I am, however, not aware of any italian sources or discussions before the 19th century. There then are for example Antonio Bresciani's Dei costumi dell'isola di Sardegna comparati cogli antichissimi populi orientali (A Comparison of the Customs of the Island of Sardinia with Those of the Ancient Eastern Peoples) or Cesare Lombroso's works (e.g. L'uomo bianco e l'uomo di colore (The White Man and the Man of Color)). Interestingly, in these Italians consider themselves mostly "white" but attributed certain features (like black hair or bigger lips) as "foreign contamination" and higher crime rates in southern Italy to these "contaminations".

[-] Jiral@lemmy.org 0 points 7 hours ago* (last edited 7 hours ago)

I was maybe not clear about it, by non-US source I was talking about historical studies and works not done by US Americans. So, no need to tell me that the US did not exist in the 17th century. Studying "whiteness" is a very US American thing, and the easiest way to prevent such bias is to look at work from elsewhere. But let's take that Michigan/North Carolinian anthropologisat for a second. What you describe there is purely external, concerning colonies, not the homeland.
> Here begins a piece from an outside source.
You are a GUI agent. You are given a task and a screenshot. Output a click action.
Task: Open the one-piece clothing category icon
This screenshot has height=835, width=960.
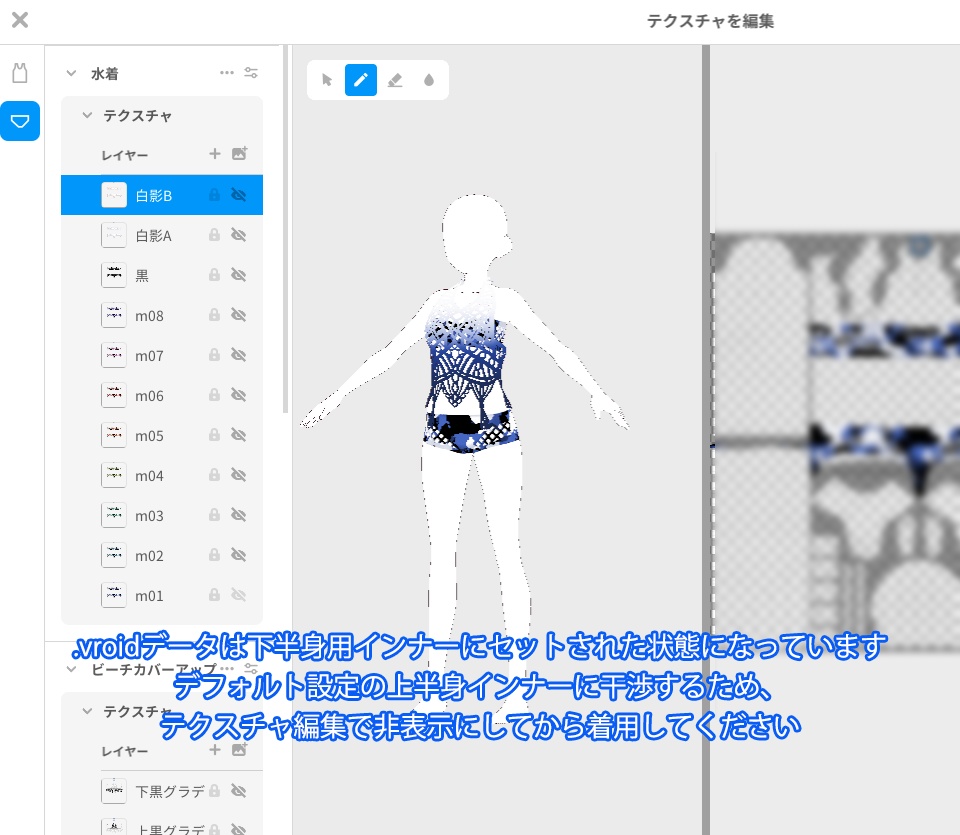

From what you describe it does not appear, that even in Italy, people were classifying people as white and non-white amont the domestic, non-immigrant population. Not in the 17th century. Now, in the 19th century of course you have the rise of modern racism but even in those works you quote it sounds like they were not separating local non-immigrant population of Italian speaking regions into populated by white and non-white.

[-] CyberEgg@discuss.tchncs.de 1 points 7 hours ago

I mentioned several sources, two of them primary. Take the US anthropologist as an extra.

[-] Jiral@lemmy.org 1 points 6 hours ago* (last edited 6 hours ago)

And none of them are differentiating the local non-immigrant population into white and black groups, are they?

[-] CyberEgg@discuss.tchncs.de 1 points 6 hours ago

Yes, they do as far as I read about them. Btw, I am not your damn personal search engine, nor your AI summariser. If you are interested in this, research it.